Each line from the start of the data below through the one containing "The image size is (638, 369)." must be reproduced exactly.

Source data section start

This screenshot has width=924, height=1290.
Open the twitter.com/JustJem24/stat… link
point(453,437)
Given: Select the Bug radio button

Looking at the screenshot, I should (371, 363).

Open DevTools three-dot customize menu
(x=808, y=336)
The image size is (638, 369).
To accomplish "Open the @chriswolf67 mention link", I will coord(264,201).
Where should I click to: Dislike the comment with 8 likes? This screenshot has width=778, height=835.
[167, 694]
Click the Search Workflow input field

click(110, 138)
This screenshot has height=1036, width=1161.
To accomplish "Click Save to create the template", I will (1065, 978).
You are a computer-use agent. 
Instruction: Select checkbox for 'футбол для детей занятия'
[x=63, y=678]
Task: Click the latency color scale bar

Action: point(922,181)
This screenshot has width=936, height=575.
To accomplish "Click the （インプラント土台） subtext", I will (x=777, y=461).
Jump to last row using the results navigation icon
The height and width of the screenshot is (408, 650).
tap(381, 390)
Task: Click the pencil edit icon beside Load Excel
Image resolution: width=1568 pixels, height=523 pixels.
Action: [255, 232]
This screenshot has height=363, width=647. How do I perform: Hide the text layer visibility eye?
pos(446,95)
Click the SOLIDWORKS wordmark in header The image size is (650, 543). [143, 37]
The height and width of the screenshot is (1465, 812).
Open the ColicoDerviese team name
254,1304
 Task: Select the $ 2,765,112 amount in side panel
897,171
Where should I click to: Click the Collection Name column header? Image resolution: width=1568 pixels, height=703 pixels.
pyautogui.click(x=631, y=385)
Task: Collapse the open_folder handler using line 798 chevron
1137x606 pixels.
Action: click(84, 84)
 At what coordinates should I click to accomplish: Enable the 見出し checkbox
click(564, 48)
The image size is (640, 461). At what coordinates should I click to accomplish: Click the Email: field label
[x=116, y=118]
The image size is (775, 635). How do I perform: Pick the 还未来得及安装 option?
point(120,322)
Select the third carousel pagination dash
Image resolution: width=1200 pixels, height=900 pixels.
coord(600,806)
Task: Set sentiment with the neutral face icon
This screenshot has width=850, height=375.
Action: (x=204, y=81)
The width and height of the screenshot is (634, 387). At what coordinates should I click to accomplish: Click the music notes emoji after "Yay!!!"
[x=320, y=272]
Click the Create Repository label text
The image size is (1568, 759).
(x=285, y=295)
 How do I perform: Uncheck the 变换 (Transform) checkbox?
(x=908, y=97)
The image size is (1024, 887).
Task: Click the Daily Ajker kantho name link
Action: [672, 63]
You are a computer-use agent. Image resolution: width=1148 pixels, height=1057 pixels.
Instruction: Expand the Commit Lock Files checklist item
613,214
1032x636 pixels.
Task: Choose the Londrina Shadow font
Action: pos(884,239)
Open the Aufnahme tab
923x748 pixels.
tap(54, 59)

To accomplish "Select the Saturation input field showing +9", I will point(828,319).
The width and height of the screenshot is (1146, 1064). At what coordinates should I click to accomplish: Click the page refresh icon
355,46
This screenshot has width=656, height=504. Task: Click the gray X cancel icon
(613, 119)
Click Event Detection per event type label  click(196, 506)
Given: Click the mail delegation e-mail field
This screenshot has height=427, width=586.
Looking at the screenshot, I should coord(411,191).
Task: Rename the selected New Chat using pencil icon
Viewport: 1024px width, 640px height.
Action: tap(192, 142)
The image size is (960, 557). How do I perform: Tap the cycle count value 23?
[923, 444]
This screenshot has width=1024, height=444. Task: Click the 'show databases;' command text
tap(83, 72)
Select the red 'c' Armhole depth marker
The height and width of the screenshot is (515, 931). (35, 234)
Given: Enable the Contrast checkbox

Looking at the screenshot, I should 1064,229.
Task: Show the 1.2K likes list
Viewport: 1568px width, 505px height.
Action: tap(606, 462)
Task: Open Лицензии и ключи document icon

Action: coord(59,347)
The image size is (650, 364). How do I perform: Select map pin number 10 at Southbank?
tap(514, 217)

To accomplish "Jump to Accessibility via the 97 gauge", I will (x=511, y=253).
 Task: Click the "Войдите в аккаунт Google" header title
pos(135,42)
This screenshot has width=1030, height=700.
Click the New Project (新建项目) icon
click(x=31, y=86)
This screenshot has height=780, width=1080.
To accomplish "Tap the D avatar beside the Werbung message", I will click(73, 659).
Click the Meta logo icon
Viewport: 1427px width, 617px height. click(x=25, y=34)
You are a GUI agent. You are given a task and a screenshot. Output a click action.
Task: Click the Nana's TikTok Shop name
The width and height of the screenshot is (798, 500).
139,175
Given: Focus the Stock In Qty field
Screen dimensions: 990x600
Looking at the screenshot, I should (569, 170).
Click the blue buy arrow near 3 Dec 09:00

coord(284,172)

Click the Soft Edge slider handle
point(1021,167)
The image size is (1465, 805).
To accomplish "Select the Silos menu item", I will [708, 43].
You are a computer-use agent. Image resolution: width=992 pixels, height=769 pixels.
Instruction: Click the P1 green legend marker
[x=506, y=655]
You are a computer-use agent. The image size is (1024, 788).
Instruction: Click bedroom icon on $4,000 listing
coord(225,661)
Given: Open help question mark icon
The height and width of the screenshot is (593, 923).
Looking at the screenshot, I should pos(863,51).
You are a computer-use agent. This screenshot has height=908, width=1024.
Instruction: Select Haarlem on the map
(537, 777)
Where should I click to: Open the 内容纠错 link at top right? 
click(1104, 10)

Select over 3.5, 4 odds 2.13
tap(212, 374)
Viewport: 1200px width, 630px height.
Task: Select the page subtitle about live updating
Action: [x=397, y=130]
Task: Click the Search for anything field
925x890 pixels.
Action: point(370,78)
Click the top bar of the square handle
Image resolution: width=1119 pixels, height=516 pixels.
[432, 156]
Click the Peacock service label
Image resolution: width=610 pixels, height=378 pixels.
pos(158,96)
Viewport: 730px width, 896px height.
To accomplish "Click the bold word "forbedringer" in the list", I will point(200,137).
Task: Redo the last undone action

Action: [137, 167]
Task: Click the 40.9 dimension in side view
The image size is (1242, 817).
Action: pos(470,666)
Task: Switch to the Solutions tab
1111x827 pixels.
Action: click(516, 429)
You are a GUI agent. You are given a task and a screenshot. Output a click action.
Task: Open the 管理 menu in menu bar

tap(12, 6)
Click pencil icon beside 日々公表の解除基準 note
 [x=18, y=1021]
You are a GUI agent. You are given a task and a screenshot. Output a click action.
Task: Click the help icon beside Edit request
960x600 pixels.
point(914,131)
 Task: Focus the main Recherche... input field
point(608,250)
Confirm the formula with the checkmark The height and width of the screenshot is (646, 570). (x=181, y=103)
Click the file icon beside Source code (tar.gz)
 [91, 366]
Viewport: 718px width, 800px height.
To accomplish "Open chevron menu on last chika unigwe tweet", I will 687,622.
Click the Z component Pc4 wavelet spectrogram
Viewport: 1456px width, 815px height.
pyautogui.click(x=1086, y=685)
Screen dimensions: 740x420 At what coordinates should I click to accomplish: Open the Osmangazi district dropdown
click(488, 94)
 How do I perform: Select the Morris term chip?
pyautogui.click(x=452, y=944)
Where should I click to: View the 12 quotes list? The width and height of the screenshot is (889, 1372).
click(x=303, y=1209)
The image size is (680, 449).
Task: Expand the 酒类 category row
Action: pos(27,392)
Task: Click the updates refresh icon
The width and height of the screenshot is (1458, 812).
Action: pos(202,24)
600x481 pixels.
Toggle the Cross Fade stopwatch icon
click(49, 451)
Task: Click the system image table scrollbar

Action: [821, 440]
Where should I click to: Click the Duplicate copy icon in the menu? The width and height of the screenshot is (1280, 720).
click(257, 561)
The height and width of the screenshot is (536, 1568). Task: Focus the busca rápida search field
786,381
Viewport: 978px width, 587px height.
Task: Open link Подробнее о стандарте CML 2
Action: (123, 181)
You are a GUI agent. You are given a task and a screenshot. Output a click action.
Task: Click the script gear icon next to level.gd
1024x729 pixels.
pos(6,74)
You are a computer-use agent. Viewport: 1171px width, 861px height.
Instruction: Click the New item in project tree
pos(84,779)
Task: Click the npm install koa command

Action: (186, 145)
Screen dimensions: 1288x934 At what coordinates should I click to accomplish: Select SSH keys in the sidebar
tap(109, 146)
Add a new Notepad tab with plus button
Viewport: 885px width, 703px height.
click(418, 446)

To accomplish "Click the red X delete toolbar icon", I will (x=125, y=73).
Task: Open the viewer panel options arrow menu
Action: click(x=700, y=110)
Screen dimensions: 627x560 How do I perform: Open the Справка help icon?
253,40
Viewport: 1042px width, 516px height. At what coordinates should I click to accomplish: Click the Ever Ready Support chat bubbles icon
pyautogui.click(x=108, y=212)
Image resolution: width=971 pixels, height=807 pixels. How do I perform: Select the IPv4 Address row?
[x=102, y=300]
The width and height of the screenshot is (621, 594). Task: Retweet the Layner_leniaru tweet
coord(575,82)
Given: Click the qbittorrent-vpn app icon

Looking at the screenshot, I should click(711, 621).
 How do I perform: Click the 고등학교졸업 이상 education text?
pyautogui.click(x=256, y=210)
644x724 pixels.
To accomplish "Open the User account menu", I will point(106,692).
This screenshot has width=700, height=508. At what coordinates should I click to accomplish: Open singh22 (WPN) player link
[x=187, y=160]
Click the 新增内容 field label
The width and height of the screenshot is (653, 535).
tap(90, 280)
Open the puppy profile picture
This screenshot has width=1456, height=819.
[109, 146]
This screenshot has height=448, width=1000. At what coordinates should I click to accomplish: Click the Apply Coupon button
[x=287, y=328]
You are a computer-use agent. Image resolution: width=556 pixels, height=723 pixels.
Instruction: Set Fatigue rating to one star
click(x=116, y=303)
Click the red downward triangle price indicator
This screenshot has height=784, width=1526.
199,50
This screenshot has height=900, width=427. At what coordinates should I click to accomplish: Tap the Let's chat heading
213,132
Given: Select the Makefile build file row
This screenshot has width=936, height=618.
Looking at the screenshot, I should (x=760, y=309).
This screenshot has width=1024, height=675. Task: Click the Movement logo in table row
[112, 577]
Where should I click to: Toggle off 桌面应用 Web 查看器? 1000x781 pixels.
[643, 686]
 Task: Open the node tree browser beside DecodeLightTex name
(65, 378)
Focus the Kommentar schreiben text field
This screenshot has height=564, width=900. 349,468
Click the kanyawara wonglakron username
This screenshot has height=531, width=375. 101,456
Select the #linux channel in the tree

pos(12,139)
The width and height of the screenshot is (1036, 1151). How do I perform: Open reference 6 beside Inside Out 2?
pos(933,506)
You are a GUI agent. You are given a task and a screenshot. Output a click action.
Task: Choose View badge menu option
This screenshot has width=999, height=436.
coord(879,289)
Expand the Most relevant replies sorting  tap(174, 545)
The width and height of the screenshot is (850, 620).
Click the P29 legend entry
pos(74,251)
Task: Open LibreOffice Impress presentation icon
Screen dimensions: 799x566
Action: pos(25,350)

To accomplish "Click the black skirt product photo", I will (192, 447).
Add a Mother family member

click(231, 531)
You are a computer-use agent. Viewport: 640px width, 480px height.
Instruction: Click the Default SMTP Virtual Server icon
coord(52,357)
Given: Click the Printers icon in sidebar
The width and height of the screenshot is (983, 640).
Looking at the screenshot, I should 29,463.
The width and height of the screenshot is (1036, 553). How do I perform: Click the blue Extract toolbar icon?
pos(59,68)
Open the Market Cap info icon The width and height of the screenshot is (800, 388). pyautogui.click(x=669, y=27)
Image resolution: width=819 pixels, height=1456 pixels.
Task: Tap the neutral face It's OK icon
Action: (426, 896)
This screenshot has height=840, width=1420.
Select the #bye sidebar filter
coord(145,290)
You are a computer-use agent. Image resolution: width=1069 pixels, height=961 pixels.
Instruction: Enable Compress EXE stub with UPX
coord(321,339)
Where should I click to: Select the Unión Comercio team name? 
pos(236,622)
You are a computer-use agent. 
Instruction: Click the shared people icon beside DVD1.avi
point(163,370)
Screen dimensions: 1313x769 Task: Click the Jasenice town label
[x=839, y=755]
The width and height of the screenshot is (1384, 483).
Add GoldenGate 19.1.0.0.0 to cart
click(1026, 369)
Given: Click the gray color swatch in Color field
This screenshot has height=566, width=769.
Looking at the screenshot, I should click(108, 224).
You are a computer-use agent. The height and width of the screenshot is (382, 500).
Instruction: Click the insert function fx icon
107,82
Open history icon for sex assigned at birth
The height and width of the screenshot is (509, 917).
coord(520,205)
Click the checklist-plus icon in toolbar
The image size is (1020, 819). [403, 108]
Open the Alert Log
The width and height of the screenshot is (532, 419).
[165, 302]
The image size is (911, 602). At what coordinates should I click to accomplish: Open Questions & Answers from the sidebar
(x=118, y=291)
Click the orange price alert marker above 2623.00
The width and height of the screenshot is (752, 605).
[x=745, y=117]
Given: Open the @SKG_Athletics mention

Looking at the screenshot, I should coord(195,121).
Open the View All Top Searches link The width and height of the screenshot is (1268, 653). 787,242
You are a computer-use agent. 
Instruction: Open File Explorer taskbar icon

Source data section end

- [Response box]
This screenshot has width=924, height=1290.
Open the twitter.com/JustJem24/stat… link
point(453,437)
Given: Select the Bug radio button

Looking at the screenshot, I should (371, 363).

Open DevTools three-dot customize menu
(x=808, y=336)
The image size is (638, 369).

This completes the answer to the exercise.